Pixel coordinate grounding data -
Content starts

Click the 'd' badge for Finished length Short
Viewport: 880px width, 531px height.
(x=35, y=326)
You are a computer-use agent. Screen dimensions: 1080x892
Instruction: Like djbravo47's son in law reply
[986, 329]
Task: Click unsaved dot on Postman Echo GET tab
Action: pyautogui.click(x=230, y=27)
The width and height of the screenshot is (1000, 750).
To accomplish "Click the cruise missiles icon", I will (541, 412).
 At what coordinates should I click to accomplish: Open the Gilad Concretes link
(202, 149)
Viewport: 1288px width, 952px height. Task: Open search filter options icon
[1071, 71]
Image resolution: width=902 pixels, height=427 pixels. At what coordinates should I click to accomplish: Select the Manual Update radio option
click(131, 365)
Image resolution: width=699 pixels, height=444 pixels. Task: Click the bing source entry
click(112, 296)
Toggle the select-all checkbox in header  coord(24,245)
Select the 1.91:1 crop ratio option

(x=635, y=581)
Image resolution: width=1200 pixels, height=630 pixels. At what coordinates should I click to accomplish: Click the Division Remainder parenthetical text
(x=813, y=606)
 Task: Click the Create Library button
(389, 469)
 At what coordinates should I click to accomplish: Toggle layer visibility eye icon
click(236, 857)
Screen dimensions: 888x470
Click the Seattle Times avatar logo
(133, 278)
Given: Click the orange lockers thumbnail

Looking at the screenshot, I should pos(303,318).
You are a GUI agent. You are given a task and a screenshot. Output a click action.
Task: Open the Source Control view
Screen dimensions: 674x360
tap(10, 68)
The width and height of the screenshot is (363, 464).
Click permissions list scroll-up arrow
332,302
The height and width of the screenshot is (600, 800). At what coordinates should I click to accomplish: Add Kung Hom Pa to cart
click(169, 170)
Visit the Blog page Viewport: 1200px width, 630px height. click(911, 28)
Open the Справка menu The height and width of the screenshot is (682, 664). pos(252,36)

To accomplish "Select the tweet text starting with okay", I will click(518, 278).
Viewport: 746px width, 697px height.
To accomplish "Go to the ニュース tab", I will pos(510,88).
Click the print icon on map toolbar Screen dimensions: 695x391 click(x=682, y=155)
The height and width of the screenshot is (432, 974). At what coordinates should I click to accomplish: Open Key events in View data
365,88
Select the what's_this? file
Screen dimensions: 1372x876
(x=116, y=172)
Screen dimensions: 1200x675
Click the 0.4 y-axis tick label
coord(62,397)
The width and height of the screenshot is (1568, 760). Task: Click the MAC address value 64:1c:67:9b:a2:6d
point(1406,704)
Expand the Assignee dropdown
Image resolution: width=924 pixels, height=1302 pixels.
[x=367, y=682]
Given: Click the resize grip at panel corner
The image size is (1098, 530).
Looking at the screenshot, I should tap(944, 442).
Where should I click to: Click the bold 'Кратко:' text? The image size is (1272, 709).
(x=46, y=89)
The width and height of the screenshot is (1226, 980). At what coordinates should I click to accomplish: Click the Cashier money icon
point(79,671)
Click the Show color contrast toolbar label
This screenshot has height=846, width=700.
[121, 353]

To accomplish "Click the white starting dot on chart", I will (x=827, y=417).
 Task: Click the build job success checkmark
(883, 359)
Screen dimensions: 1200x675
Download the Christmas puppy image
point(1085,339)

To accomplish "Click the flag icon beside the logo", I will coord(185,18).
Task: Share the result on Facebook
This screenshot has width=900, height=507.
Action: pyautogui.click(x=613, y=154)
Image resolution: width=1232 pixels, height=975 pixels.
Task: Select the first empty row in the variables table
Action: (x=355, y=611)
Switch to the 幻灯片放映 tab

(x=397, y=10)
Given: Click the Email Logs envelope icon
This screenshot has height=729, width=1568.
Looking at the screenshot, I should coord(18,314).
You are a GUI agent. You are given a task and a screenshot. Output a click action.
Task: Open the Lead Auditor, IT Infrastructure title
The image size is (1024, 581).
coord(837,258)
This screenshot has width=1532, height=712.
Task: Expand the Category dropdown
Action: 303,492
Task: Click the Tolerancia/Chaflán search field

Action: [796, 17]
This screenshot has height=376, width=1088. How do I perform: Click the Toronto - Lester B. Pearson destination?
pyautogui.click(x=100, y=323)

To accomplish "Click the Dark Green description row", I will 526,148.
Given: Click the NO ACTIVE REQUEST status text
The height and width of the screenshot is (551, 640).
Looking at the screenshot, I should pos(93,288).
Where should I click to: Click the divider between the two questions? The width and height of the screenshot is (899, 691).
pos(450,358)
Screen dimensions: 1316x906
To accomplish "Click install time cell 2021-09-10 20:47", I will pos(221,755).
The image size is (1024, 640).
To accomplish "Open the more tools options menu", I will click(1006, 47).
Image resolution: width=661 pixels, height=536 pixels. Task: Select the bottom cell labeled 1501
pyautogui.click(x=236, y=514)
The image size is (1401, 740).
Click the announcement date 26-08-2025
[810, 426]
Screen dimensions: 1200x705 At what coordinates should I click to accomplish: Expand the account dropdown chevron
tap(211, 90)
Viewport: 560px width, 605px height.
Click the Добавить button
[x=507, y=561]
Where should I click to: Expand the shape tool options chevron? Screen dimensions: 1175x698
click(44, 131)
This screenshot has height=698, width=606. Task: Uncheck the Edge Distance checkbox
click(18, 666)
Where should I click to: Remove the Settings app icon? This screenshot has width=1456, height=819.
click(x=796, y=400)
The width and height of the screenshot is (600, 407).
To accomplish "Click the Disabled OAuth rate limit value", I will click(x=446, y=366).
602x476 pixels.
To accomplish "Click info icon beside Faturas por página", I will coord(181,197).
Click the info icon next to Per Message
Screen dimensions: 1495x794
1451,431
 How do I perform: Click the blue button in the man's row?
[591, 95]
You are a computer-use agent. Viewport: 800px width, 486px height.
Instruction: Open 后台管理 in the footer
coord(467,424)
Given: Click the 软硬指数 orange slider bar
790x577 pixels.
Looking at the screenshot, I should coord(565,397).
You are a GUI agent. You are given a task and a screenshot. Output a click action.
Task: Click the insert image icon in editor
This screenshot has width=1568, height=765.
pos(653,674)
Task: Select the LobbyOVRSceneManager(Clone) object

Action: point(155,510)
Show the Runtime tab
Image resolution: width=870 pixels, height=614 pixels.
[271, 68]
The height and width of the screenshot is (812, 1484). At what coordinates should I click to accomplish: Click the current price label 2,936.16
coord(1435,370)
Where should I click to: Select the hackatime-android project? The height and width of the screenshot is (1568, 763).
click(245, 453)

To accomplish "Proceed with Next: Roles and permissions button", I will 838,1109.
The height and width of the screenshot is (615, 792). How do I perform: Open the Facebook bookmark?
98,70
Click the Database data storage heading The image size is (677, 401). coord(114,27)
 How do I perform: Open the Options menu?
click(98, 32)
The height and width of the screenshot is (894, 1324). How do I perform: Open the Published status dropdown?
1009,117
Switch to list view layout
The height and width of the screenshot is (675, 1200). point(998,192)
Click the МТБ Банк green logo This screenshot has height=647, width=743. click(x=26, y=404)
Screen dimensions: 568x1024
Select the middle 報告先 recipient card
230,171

Content ends

The range runs from the line above containing "Click the announcement date 26-08-2025" to the line containing "The width and height of the screenshot is (600, 407).", inclusive. Restate those lines word for word and no others.

SOLUTION FOR THIS EXERCISE -
Click the announcement date 26-08-2025
[810, 426]
Screen dimensions: 1200x705 At what coordinates should I click to accomplish: Expand the account dropdown chevron
tap(211, 90)
Viewport: 560px width, 605px height.
Click the Добавить button
[x=507, y=561]
Where should I click to: Expand the shape tool options chevron? Screen dimensions: 1175x698
click(44, 131)
This screenshot has height=698, width=606. Task: Uncheck the Edge Distance checkbox
click(18, 666)
Where should I click to: Remove the Settings app icon? This screenshot has width=1456, height=819.
click(x=796, y=400)
The width and height of the screenshot is (600, 407).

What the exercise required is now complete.